[proofplan]
The proof first uses independence to factor the moment generating function of the sum into the product of the individual moment generating functions. The assumed sub-Gaussian bounds then combine multiplicatively into a single exponential with variance proxy $V=\sum_{i=1}^n\sigma_i^2$. The tail estimate follows from Chernoff's method: apply Markov's inequality to $e^{\lambda S_n}$ and $e^{-\lambda S_n}$, optimize over $\lambda>0$, and add the two one-sided estimates.
[/proofplan]
[step:Factor the moment generating function using independence]
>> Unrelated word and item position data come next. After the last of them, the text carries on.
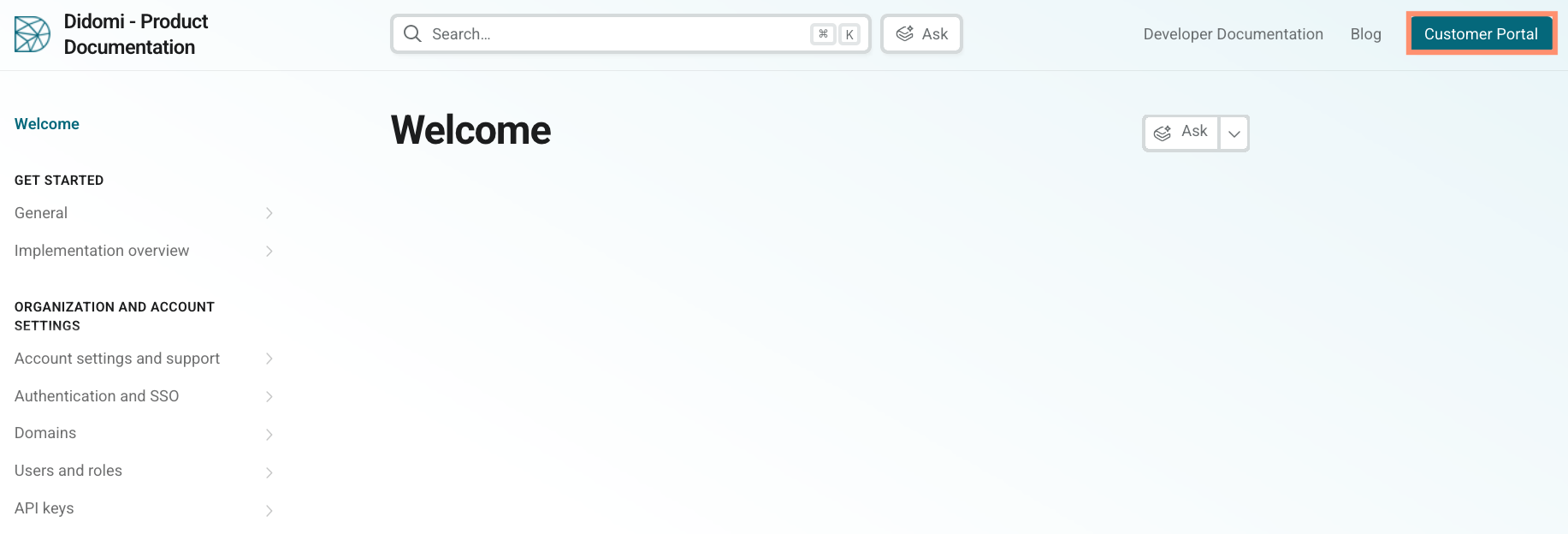Open Developer Documentation link
Image resolution: width=1568 pixels, height=534 pixels.
click(x=1233, y=34)
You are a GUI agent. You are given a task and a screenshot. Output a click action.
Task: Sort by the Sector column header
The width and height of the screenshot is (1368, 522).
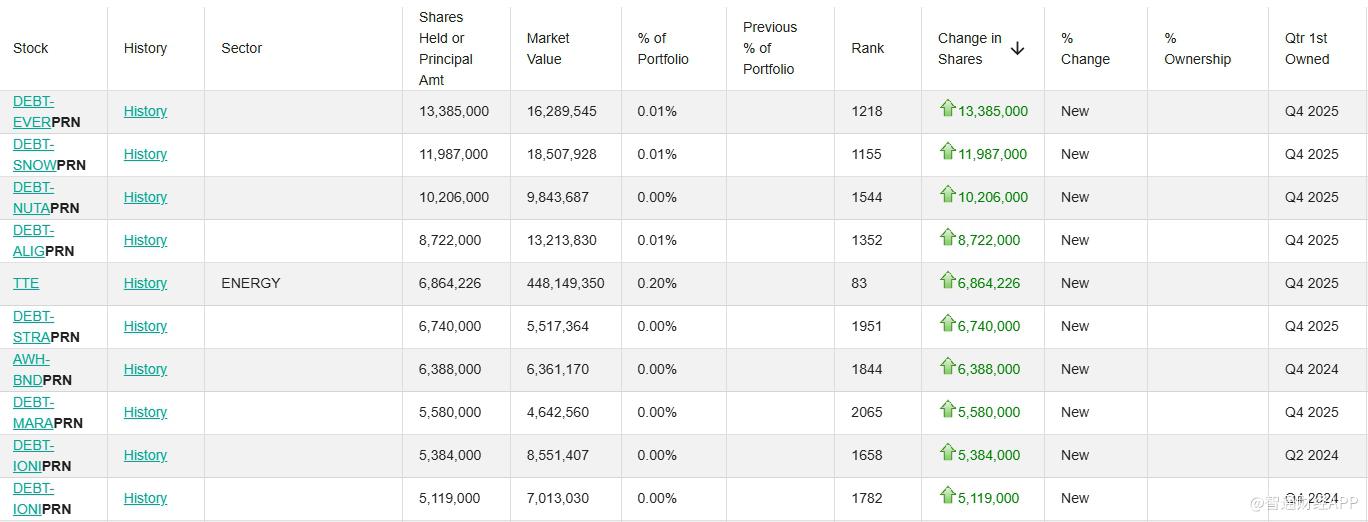coord(241,48)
Let $(\Omega,\mathcal F,\mathbb P)$ denote the underlying probability space on which the random variables $X_1,\dots,X_n$ are defined. Fix $\lambda\in\mathbb R$. For each $i\in\{1,\dots,n\}$, define the non-negative [random variable](/page/Random%20Variable) $Y_{\lambda,i}:\Omega\to[0,\infty)$ by
\begin{align*}
Y_{\lambda,i}(\omega)=e^{\lambda X_i(\omega)}.
\end{align*}
Since $Y_{\lambda,i}$ is a Borel measurable function of $X_i$, the random variables $Y_{\lambda,1},\dots,Y_{\lambda,n}$ are independent. The hypothesis gives
\begin{align*}
\mathbb E[Y_{\lambda,i}]=\mathbb E[e^{\lambda X_i}]\le \exp\left(\frac{\sigma_i^2\lambda^2}{2}\right)<\infty.
\end{align*}
Since $S_n=\sum_{i=1}^n X_i$, the exponential identity gives
\begin{align*}
\mathbb E[e^{\lambda S_n}]=\mathbb E\left[\prod_{i=1}^n e^{\lambda X_i}\right].
\end{align*}
We use the finite product expectation identity for independent integrable random variables, and include the verification for the present variables.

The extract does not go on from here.